● **Исходный текст**
────────────────
Воспоминание о Давиде
В Московском писательском доме есть Дубовый зал.
Высокий, в два этажа. Стены белые, панели и лестница на второй этаж — темные, они, наверное, из дуба и есть. Там в хрущевские времена Лев Кассиль собирал свои «четверги», не то «пятницы». Это называлось «устный журнал» или «встреча с интересными людьми». Однажды и я оказался среди «интересных» как преподаватель литературы, сочиняющий развеселые песни. И когда до меня дошла очередь, я и грянул на своей семиструнке:
Навострите ваши уши.
Дураки и неучи:
Бей баклуши.
Бей баклуши,
А уроки не учи!
Стяжал аплодисмент.
Затем из публики прозвучало:
— Хотел бы я учиться у такого учителя!
— Кто это?
— Давид Самойлов, — объяснили мне.
О! Я был польщен. Тем более что уже тогда я числил его в первых мастерах, уже выделял его из блистательной плеяды соплеменников, что делало честь моему вкусу в моих глазах. Сам Давид Самойлов! А не какой-нибудь там.
Я был ему представлен — и мы расстались, лет на пятнадцать. То есть видеться-то мы виделись, в каких-то общих залах или квартирах, но толком посидеть не приходилось. Когда мы познакомились, он был безусым, но это я знаю, а не помню, по тогдашним фотографиям знаю.
А помню его только в усах. И когда в феврале 90-го года в том же Дубовом зале молча уселись мы с Городницким за необъятный поминальный стол, глянуло на меня с траурного портрета его молодое, любимое, но незнакомое мне лицо. И было мне странно, словно не Давида я поминал. И зал Дубовый был какой-то ресторанно-вокзальный и совсем не уютный, каким он был при Кассиле.
Хотя нет, ну как же, виделись мы. У него в Опалихе, в просторном деревянном доме под Москвой — но плохо помню я этот вечер, это какое-то воспаленное мгновение среди тягостной осени 73-го года.
────────────────
Сохраненные записи из коллекции
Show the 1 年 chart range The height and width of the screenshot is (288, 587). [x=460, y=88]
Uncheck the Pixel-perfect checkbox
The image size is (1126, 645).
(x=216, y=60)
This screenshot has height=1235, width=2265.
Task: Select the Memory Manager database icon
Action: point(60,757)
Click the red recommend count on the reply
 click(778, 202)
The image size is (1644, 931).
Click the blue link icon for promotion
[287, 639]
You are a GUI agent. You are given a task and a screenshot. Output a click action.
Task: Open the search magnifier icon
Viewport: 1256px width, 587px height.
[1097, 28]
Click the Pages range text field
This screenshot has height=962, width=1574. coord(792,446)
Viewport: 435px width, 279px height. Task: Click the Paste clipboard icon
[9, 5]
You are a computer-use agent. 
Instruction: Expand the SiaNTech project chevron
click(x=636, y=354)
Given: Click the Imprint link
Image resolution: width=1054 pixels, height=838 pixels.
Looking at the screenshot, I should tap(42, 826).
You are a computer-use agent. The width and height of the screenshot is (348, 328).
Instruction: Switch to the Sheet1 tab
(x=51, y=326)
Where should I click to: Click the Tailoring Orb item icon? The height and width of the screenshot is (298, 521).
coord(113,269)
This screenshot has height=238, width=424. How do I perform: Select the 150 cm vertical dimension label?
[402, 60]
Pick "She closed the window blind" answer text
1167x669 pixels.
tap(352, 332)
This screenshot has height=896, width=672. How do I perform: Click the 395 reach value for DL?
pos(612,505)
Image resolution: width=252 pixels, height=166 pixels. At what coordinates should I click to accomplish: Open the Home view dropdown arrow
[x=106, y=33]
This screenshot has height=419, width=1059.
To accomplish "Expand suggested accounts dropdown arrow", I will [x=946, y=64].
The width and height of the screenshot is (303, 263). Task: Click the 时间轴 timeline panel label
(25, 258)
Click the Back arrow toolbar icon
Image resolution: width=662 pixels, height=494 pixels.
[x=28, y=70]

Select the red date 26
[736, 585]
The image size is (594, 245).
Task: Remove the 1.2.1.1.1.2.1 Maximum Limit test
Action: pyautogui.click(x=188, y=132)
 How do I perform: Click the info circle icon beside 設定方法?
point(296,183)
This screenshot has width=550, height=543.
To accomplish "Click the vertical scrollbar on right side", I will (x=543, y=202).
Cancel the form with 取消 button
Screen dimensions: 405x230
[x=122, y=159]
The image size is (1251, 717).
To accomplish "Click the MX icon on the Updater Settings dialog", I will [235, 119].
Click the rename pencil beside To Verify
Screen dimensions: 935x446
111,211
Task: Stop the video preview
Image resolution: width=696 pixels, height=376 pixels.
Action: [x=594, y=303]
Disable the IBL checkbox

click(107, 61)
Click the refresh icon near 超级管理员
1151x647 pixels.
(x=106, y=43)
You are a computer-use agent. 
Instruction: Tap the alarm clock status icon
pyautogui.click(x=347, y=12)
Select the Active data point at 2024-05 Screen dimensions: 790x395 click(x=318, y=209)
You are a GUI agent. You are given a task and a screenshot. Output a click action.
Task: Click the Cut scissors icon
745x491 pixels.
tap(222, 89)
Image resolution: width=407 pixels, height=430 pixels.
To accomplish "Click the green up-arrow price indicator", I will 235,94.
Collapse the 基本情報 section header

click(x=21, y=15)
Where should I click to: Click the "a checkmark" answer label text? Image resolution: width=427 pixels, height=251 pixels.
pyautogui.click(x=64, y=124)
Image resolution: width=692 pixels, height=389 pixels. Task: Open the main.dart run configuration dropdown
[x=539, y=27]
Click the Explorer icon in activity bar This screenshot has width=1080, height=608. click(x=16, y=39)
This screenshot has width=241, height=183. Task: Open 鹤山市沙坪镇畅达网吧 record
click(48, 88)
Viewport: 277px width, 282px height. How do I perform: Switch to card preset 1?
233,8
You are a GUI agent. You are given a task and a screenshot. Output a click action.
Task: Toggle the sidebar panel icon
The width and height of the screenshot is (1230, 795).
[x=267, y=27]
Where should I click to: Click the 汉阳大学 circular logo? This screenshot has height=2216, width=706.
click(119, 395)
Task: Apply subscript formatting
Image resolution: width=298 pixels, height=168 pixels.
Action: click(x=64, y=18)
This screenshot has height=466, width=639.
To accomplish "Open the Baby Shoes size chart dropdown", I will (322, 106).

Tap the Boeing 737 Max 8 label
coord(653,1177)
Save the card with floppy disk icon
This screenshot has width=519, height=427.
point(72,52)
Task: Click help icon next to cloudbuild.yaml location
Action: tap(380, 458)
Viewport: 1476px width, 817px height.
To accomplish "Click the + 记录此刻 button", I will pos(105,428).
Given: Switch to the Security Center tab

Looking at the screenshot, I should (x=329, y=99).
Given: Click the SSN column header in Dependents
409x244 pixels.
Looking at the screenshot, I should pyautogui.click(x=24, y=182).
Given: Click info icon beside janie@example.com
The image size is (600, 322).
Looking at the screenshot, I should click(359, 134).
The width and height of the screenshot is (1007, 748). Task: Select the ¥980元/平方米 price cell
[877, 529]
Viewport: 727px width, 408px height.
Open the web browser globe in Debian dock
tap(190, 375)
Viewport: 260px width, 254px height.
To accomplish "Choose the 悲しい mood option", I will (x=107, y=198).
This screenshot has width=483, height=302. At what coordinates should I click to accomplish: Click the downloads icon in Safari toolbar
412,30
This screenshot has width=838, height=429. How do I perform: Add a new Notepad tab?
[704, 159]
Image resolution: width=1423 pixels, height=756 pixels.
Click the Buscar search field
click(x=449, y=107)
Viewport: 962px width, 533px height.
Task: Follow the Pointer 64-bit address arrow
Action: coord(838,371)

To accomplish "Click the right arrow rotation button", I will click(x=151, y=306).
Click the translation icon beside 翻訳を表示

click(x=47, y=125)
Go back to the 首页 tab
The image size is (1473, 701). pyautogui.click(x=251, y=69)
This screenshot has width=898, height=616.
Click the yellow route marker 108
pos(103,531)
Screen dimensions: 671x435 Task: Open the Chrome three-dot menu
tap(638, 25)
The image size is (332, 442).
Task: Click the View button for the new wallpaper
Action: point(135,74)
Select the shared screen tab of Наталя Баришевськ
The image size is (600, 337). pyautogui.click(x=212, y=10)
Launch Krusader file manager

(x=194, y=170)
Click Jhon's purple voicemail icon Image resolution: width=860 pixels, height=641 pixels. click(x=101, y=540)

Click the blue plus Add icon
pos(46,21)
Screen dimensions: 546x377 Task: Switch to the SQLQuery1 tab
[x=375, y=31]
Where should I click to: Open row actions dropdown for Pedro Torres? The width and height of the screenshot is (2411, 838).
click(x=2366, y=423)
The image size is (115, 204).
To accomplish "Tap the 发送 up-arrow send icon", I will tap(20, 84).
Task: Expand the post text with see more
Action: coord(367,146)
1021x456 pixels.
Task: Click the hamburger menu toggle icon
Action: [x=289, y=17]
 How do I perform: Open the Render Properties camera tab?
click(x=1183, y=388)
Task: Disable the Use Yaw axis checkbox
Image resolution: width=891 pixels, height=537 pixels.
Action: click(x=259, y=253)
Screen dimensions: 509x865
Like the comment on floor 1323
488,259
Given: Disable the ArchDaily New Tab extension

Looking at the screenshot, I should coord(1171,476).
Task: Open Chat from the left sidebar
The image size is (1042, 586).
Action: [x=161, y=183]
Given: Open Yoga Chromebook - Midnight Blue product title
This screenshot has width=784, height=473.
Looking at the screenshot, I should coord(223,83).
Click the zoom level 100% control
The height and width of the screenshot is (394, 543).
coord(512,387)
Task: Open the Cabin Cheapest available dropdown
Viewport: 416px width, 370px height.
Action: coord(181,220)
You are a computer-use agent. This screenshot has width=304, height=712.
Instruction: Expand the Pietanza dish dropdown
────────────────
● **Задания для выполнения**
a. Перечислите всех людей, названных по имени или фамилии в воспоминании о Давиде Самойлове.
b. Выпишите из воспоминания о Давиде Самойлове отрывок от «Затем из публики» до «не какой-нибудь там.» включительно.

● **Ответы по порядку**
a. Лев Кассиль, Давид Самойлов, Городницкий

b.
Затем из публики прозвучало:
— Хотел бы я учиться у такого учителя!
— Кто это?
— Давид Самойлов, — объяснили мне.
О! Я был польщен. Тем более что уже тогда я числил его в первых мастерах, уже выделял его из блистательной плеяды соплеменников, что делало честь моему вкусу в моих глазах. Сам Давид Самойлов! А не какой-нибудь там.